Extrapolation to water of kinetic and equilibrium data for the unfolding of barnase in urea solutions.

Assumptions about the dependence of protein unfolding on the concentration of urea have been examined by an extensive survey of the equilibrium unfolding of barnase and many of its mutants measured by urea denaturation and differential scanning calorimetry. The free energy of equilibrium unfolding and the activation energy for the kinetics of unfolding of proteins are generally assumed to change linearly with [urea]. A slight downward curvature is detected, however, in plots of highly precise measurements of logku versus [urea] (where ku is the observed rate constant for the unfolding of barnase). The data fit the equation logku = logkuH2O* + mku*.[urea] - 0.014[urea]2, where mku* is a variable which depends on the mutation. The constant 0.014 was measured directly on four destabilized mutants and wild-type, and was also determined from a global analysis of data from > 60 mutants of barnase. Any equivalent deviations from linearity in the equilibrium unfolding are small and in the same region, as determined from measurements on 166 mutants.
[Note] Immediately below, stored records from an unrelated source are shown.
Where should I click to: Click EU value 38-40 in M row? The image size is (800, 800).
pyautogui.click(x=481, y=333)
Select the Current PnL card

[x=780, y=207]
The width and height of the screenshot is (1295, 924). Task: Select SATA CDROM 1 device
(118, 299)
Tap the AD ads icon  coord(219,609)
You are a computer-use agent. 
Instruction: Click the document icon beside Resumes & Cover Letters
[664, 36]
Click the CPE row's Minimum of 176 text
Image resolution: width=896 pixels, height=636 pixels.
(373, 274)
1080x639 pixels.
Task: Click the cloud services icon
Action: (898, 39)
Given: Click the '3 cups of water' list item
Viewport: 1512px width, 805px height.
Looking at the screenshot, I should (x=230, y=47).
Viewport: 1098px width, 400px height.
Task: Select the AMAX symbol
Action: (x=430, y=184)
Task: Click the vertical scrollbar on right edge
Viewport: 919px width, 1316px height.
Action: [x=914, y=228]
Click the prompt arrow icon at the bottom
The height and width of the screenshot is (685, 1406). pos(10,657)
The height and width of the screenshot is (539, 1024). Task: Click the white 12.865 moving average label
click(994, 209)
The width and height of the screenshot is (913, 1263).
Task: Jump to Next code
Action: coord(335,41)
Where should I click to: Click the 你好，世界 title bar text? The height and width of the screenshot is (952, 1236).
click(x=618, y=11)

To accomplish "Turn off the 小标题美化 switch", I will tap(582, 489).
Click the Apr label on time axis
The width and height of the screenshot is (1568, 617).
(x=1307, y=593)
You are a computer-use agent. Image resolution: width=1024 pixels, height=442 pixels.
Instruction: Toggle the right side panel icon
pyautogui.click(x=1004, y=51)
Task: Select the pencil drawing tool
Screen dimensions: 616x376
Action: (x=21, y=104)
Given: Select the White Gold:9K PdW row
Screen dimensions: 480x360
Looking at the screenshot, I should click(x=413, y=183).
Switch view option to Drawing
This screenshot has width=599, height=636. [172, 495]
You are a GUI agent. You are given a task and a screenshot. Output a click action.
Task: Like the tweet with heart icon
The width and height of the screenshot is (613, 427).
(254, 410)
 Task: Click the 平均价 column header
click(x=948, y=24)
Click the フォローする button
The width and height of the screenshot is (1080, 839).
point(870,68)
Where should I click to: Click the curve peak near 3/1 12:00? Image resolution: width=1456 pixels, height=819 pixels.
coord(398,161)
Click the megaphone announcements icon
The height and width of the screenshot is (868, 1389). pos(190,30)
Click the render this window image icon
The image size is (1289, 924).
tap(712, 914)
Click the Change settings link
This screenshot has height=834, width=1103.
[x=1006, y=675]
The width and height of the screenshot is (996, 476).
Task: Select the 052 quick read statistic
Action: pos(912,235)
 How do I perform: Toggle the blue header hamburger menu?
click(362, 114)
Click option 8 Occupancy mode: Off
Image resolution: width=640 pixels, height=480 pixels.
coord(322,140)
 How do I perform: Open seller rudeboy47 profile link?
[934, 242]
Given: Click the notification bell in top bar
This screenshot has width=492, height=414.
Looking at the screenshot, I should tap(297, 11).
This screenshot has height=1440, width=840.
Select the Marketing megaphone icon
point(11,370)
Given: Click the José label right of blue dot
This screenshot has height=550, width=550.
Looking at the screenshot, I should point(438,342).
The free energy of unfolding of barnase, delta GU-F, appears significantly larger by 1.6 kcal mol-1 when measured by calorimetry than when determined by urea denaturation. However, the changes in delta GU-F on mutation, delta delta GU-F, determined by calorimetry and by urea denaturation are identical. We show analytically how, in general, the curvature in plots of activation or equilibrium energies against [denaturant] should not affect the changes of these values on mutation provided measurements are made over the same concentration ranges of denaturant and the curvature is independent of mutation.